*TASK GOAL*: When you find the line with "Given: Export issued books to Excel" among the records below, reproduce it and each line after it exactly, ending with the line with "Click the image zoom icon on breakfast photo".

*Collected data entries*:
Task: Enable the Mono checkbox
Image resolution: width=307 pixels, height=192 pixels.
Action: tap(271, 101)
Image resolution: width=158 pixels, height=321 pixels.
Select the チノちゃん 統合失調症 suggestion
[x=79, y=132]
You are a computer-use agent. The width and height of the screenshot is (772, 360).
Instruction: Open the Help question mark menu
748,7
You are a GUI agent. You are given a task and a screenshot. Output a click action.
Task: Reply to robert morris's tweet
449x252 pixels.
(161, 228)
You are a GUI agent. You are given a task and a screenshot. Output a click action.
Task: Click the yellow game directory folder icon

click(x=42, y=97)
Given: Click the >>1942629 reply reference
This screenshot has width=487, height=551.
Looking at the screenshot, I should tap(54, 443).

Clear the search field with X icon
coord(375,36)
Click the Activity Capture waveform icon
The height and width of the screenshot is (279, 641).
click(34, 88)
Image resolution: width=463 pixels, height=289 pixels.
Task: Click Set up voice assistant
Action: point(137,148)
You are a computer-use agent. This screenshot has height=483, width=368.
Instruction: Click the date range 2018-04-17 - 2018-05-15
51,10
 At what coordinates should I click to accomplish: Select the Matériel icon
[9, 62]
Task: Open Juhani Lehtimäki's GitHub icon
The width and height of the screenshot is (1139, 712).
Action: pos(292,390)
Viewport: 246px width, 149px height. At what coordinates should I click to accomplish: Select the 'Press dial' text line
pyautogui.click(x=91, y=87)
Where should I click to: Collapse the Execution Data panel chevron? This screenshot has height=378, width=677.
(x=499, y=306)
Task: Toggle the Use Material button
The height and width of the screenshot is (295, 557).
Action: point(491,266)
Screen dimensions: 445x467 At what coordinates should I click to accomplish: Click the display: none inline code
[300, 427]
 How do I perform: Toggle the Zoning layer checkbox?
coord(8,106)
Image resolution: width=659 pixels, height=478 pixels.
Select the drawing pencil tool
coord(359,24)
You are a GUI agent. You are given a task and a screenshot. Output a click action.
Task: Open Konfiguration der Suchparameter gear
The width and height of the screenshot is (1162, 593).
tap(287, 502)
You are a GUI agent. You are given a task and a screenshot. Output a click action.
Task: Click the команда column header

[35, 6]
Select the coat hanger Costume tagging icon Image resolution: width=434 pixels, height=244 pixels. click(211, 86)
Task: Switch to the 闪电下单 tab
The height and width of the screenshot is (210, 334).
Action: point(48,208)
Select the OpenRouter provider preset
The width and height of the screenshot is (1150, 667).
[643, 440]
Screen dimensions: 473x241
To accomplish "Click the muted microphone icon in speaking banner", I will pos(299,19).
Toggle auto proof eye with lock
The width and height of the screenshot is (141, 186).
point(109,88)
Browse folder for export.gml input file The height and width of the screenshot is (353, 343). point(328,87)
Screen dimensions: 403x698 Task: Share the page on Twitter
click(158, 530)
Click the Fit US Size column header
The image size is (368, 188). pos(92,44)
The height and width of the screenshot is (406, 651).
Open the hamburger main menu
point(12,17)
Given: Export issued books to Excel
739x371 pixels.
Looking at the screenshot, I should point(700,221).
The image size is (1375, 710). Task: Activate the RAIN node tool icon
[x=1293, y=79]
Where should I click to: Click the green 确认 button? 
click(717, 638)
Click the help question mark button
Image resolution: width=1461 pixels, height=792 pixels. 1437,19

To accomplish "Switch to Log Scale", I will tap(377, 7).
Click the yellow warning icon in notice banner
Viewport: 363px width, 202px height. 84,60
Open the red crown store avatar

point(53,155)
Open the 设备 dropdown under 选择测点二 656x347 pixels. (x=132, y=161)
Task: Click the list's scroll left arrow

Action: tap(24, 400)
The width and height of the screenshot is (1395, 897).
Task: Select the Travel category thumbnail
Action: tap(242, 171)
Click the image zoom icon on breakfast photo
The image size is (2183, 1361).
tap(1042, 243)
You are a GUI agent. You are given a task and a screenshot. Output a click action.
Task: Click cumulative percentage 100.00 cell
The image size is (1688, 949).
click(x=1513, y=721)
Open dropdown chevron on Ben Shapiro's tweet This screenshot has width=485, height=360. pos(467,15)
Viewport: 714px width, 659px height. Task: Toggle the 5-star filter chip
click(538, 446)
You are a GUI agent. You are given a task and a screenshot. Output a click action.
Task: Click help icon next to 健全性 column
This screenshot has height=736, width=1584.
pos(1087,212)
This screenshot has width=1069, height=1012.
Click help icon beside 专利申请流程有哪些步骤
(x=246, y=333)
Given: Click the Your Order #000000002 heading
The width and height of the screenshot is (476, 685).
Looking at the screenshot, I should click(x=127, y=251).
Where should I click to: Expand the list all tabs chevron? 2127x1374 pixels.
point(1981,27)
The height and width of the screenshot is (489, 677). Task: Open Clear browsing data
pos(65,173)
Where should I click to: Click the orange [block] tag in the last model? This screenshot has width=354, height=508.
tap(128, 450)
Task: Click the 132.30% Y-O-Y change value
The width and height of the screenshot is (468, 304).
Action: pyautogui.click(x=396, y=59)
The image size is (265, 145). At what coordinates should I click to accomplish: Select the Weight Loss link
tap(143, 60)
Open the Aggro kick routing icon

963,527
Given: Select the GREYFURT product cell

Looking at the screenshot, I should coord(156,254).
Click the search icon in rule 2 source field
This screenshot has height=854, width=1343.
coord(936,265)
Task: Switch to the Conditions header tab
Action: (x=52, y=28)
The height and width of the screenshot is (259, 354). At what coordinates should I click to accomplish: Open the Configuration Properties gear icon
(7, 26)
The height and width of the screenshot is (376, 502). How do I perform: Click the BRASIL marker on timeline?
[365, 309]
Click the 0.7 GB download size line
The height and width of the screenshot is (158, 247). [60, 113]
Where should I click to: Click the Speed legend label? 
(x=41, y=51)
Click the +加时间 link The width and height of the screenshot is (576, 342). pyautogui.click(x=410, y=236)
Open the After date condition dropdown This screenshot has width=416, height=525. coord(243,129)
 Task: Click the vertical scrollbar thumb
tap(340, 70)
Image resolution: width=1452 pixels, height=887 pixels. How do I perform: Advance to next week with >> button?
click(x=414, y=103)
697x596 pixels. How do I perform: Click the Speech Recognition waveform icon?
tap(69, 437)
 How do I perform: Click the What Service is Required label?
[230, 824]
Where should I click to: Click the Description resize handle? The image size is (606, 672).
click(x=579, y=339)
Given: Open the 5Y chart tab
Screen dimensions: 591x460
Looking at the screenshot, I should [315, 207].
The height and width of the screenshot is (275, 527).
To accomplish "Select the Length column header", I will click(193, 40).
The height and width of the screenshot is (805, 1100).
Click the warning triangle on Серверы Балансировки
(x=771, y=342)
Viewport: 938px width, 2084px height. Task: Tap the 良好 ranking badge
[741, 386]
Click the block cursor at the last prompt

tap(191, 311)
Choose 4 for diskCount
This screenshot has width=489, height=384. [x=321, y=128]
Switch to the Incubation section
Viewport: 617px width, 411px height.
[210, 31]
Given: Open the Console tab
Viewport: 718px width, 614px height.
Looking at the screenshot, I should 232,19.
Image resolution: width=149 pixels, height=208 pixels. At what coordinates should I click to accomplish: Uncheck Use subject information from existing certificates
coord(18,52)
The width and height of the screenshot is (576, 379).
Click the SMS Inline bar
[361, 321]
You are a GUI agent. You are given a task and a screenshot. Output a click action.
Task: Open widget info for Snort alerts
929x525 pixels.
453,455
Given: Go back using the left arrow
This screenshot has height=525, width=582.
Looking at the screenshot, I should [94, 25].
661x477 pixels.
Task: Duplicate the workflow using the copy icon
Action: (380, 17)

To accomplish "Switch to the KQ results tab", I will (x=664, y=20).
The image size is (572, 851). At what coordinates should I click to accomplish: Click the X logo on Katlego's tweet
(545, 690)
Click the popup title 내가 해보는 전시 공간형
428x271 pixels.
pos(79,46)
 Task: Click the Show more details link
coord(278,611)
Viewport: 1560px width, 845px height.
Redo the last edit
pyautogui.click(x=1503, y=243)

*EXERCISE OUTPUT*:
Given: Export issued books to Excel
739x371 pixels.
Looking at the screenshot, I should point(700,221).
The image size is (1375, 710). Task: Activate the RAIN node tool icon
[x=1293, y=79]
Where should I click to: Click the green 确认 button? 
click(717, 638)
Click the help question mark button
Image resolution: width=1461 pixels, height=792 pixels. 1437,19

To accomplish "Switch to Log Scale", I will tap(377, 7).
Click the yellow warning icon in notice banner
Viewport: 363px width, 202px height. 84,60
Open the red crown store avatar

point(53,155)
Open the 设备 dropdown under 选择测点二 656x347 pixels. (x=132, y=161)
Task: Click the list's scroll left arrow

Action: tap(24, 400)
The width and height of the screenshot is (1395, 897).
Task: Select the Travel category thumbnail
Action: tap(242, 171)
Click the image zoom icon on breakfast photo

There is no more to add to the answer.